I centri commerciali e la disciplina condominiale

Secondo una decisione della Cassazione, al centro commerciale si applica la disciplina condominiale. Nel caso di specie, il proprietario di un’attività commerciale, ubicata in un complesso destinato a centro commerciale, riceveva un decreto ingiuntivo per il pagamento delle spese condominiali. I giudici supremi, affrontando la legittimità della richiesta monitoria ex art. 63 disp.att. c.c. proposta dall’amministratore, hanno chiarito che – pur essendo stata contrattualmente prevista l’istituzione di un consorzio per la gestione della struttura, al momento non ancora istituito – doveva ritenersi sussistente un’ipotesi di condominio con conseguente legittima applicazione della relativa disciplina (Cass. civ., sez. II, 2 aprile 2014, n. 7736). Si consideri, infatti, che il presupposto perché si instauri un diritto di condominio su un bene comune è costituito dalla relazione di accessorietà strumentale e funzionale che collega le unità immobiliari di proprietà esclusiva agli impianti o ai servizi di uso comune, rendendo il godimento del bene comune strumentale al godimento del bene individuale e non suscettibile di autonoma utilità, come avviene invece nella comunione. Detta relazione di accessorietà può sussistere anche se un caseggiato o un supercondominio è a destinazione mista. Del resto, il condominio si costituisce in seguito alla semplice coesistenza nello stesso edificio, o nel complesso di edifici, di più proprietà solitarie e, ad un tempo, di più cose, servizi ed impianti destinati all’uso comune.

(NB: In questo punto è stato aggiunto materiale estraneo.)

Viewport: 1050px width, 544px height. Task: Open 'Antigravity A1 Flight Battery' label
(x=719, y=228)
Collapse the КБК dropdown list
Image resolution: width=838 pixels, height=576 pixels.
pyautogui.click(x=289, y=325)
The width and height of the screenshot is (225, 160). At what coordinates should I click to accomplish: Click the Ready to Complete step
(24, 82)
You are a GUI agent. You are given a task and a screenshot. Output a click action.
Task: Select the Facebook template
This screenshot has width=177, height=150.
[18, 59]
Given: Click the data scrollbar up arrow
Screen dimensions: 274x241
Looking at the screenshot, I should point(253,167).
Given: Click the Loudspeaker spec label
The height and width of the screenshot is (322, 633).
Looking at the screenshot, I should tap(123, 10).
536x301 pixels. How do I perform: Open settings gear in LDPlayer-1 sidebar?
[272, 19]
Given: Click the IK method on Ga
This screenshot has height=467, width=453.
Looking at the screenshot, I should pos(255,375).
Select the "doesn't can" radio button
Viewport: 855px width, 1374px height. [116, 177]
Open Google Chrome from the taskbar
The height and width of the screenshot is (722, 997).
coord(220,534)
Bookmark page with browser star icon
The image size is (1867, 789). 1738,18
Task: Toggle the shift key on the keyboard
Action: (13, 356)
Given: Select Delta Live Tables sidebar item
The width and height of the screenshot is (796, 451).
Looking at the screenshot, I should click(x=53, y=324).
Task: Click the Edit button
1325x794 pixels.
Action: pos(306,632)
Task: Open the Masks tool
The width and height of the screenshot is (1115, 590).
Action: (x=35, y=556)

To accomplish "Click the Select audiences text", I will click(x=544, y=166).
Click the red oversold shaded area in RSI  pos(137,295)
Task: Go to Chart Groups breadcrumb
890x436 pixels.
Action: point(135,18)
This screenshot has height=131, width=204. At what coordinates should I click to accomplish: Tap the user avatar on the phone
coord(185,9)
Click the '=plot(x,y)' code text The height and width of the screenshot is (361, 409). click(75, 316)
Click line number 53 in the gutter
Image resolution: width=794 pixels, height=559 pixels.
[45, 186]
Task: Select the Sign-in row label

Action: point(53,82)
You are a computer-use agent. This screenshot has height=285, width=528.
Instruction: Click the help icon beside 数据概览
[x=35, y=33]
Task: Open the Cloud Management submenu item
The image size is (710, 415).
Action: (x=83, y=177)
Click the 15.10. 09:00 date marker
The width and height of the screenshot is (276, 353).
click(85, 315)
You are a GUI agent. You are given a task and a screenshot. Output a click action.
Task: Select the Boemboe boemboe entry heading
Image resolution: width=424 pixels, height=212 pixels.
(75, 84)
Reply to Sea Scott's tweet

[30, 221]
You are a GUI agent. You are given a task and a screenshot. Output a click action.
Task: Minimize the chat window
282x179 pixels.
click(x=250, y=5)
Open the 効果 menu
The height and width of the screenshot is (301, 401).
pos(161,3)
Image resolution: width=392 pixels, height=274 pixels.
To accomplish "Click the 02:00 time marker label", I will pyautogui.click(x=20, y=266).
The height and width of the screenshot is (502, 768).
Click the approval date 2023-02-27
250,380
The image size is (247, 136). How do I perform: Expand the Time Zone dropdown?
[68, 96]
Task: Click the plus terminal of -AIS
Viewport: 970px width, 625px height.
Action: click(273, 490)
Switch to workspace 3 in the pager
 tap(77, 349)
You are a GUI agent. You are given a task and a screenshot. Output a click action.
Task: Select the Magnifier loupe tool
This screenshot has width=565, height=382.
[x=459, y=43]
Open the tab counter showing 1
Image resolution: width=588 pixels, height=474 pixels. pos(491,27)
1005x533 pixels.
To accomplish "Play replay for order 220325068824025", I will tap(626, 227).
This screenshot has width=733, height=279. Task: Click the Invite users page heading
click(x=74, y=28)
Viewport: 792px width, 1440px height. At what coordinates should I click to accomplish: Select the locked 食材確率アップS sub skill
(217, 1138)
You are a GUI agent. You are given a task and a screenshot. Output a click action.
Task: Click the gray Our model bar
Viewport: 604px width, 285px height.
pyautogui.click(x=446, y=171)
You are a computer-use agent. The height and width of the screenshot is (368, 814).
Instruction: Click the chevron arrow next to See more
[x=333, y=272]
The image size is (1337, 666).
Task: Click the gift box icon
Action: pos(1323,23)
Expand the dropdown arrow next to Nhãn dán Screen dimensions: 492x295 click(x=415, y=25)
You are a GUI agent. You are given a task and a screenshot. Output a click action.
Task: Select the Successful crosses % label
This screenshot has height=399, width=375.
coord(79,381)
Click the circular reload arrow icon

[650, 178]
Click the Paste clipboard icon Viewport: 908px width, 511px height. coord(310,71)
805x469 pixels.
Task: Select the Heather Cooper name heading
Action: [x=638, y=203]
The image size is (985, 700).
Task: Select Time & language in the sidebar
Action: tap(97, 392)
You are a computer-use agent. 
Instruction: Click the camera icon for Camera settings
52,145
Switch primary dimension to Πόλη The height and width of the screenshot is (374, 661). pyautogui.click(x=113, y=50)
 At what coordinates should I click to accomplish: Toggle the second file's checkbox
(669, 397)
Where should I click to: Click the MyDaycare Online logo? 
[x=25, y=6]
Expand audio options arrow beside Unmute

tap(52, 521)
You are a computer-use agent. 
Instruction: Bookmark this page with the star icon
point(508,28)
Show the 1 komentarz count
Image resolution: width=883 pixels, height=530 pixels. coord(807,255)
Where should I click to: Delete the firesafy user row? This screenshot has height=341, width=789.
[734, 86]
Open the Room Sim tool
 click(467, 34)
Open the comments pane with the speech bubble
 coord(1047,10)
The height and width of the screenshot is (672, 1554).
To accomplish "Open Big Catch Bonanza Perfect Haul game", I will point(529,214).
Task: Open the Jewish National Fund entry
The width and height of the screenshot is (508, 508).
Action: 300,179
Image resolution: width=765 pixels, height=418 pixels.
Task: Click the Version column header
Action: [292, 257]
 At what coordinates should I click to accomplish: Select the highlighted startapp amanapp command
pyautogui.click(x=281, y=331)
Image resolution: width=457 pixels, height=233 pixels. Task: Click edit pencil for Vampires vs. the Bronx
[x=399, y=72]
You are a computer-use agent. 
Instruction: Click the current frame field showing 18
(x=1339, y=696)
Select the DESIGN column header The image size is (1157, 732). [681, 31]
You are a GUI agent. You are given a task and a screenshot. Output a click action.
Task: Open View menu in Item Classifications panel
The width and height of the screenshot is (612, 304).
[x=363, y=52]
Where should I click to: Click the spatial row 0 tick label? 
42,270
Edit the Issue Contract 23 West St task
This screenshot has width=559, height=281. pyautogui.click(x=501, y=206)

Caseggiati centri commerciali e superbonus

Nel caso di centri commerciali con abitazioni e negozi è possibile fruire del Superbonus ma solo a condizione che la superficie complessiva delle unità immobiliari, destinate a residenza e ricomprese nell’edificio, sia superiore al 50 per cento: in tale ipotesi è possibile ammettere alla detrazione anche il proprietario e il detentore di negozi che sostengano le spese per le parti comuni. Se tale percentuale risulta uguale o inferiore al 50 per cento, è comunque ammessa la detrazione per le spese realizzate sulle parti comuni, ma solo da parte dei possessori o detentori di unità immobiliari destinate ad abitazione, che potranno, peraltro, fruire del Superbonus anche per interventi cosiddetti “trainati”, realizzati sui propri immobili, sempreché questi ultimi non rientrino tra le categorie catastali escluse (A/1, A/8 e A/9). In ogni caso, in relazione al miglioramento delle due classi energetiche, previsto dalla normativa, se l’incidenza residenziale è maggiore del 50%, nell’Ape convenzionale si considerano tutte le unità immobiliari, di qualsiasi destinazione d’uso, dotate di impianto di climatizzazione invernale e anche quelle sprovviste di tale impianto, ma nelle quali è legittimo installarlo. Qualora l’incidenza residenziale fosse uguale o inferiore al 50%, nell’Ape convenzionale andranno considerate solo le unità immobiliari residenziali, comprese quelle sprovviste di climatizzazione invernale (Risposta n. 453/2021).

Condomini-centri commerciali, consumatore e rapporti con l’appaltatore o general contractor

La Corte di Giustizia dell’Unione Europea ha recentemente affermato che il condominio, sebbene non rientrante formalmente nella nozione di consumatore, possa essere considerato tale dalla giurisprudenza nazionale (sulla scorta delle finalità perseguite dalla direttiva 93/13/CEE), non sussistendo alcun ostacolo che consenta un’interpretazione estensiva della normativa di recepimento della direttiva nel diritto interno (si veda sentenza della Corte di Giustizia dell’Unione Europea, 2 aprile 2020, causaC-329/19). Quanto sopra vale anche per il condominio-centro commerciale atteso che tali strutture, nel momento in cui agiscono per la gestione dei beni comuni e strumentali alle proprietà solitarie, agiscono comunque quale soggetto privatistico che persegue fini estranei alla natura imprenditoriale dei suoi componenti (si dovrebbe altrimenti ritenere che il soggetto condominio possa repentinamente cambiare identità al solo mutare della destinazione di qualche unità). Per quanto sopra, nei contratti stipulati dai condomini di tali centri commerciali con imprese edili o general contractor non potranno essere inserite clausole vessatorie, come quelle che ignorano il foro del consumatore in caso di controversia o impongono penali eccessive.